Quando regressou, em Outubro de 1972, retomou o curso interrompido que terminou em Junho de 1974. Casou com Isilda em 1973.

Desde que regressaram, efectuam encontros anuais, em que fazem questão da sua presença, uma vez que era muito mais que um enfermeiro; era um confessor, pelos tratamentos e pelas conversas íntimas inerentes à correspondência.

Nesses encontros falam dos momentos bons que lá passaram; nunca falam da guerra, do sofrimento, da barbárie.

Mário Salgado mostra com desvelo e emoção, fotos cartas, recortes de jornal, aerogramas, condecorações, tudo muito bem arrumado.

            Da guerra trouxe consigo o facto de não poder ver sangue, violência, filmes de guerra, portas a bater, objectos a cair no chão. Os ruídos fortes e violentos desagradam-lhe profundamente.  

Mário Salgado é um homem bom, inteligente e sensível, sofrido pelas recordações e humanizado pela guerra.

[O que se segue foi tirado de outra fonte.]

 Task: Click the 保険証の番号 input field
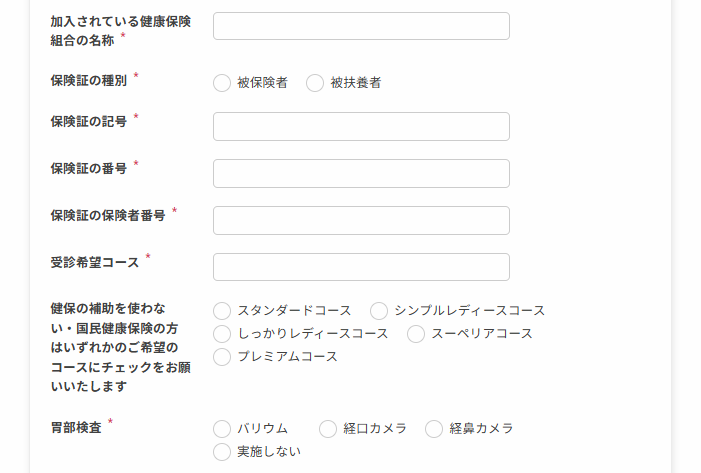[x=361, y=173]
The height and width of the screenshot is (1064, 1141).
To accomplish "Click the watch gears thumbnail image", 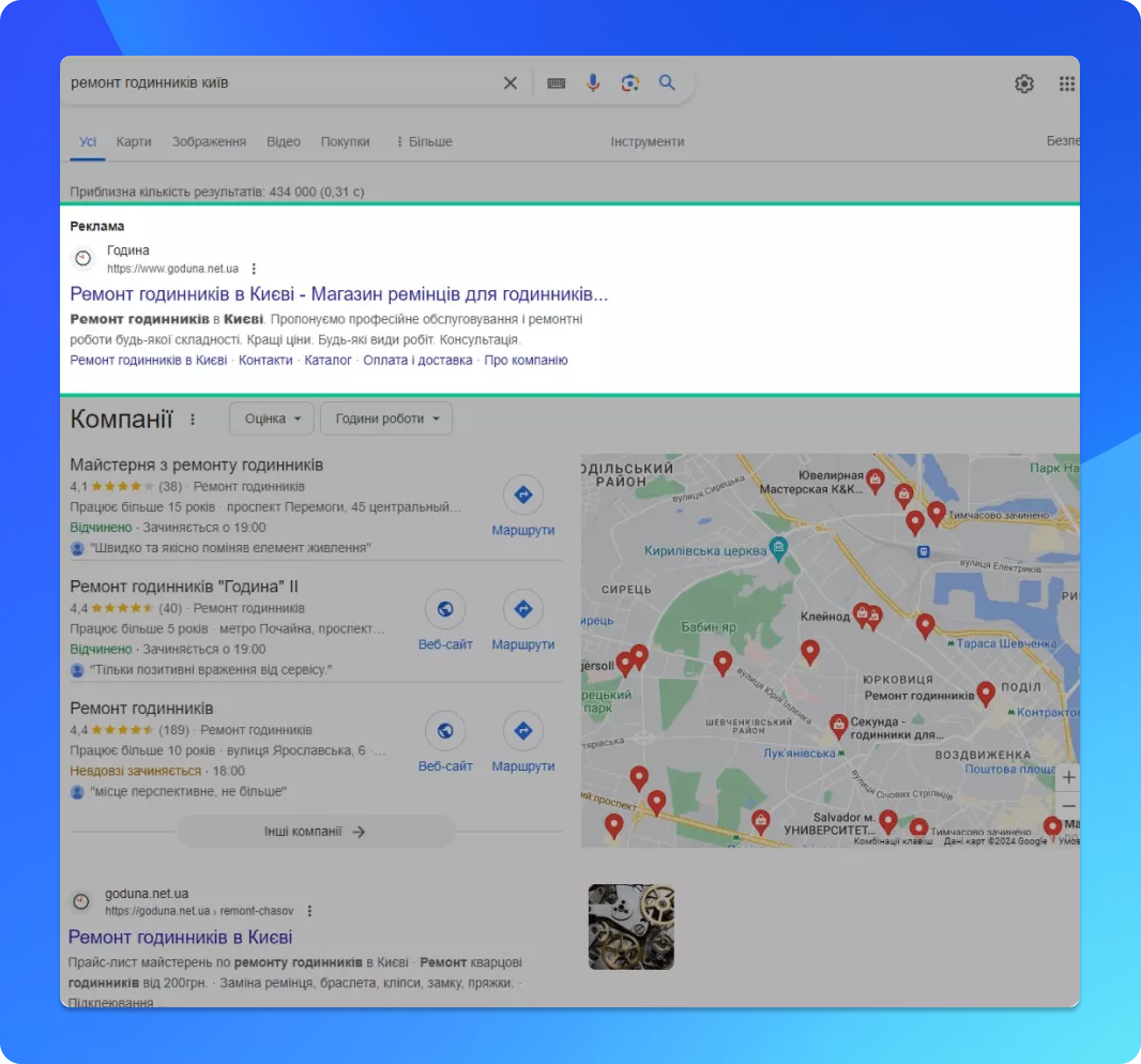I will coord(631,926).
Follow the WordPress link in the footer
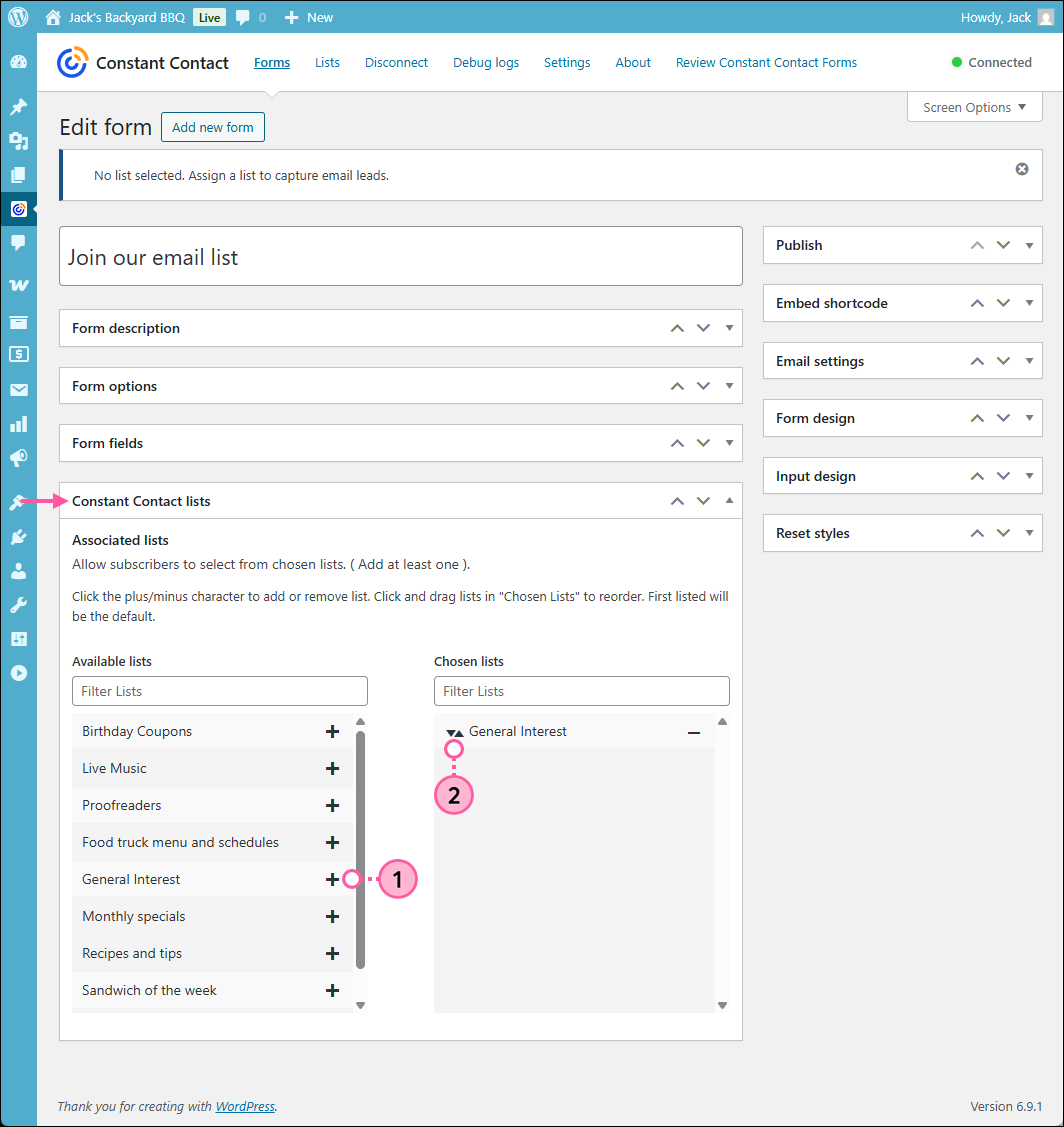The width and height of the screenshot is (1064, 1127). click(x=245, y=1106)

Vidas interrompidas” assim sintetiza a sua participação na guerra.  

Não poderia ser mais certeiro.

As suas cartas e fotos são profundamente reflexivas, onde nos transportam para o outro lado do tempo; de guerra, privações, angústias, feridos, mortos, mas onde também podemos detectar aquele sentido de humanidade, companheirismo e entreajuda tão intrinsecamente português que nos enleva e nos orgulha.

Caro Mário Salgado; um enorme privilégio poder partilhar essas suas histórias comoventes.

Muito obrigado. Um grande abraço vitoriano.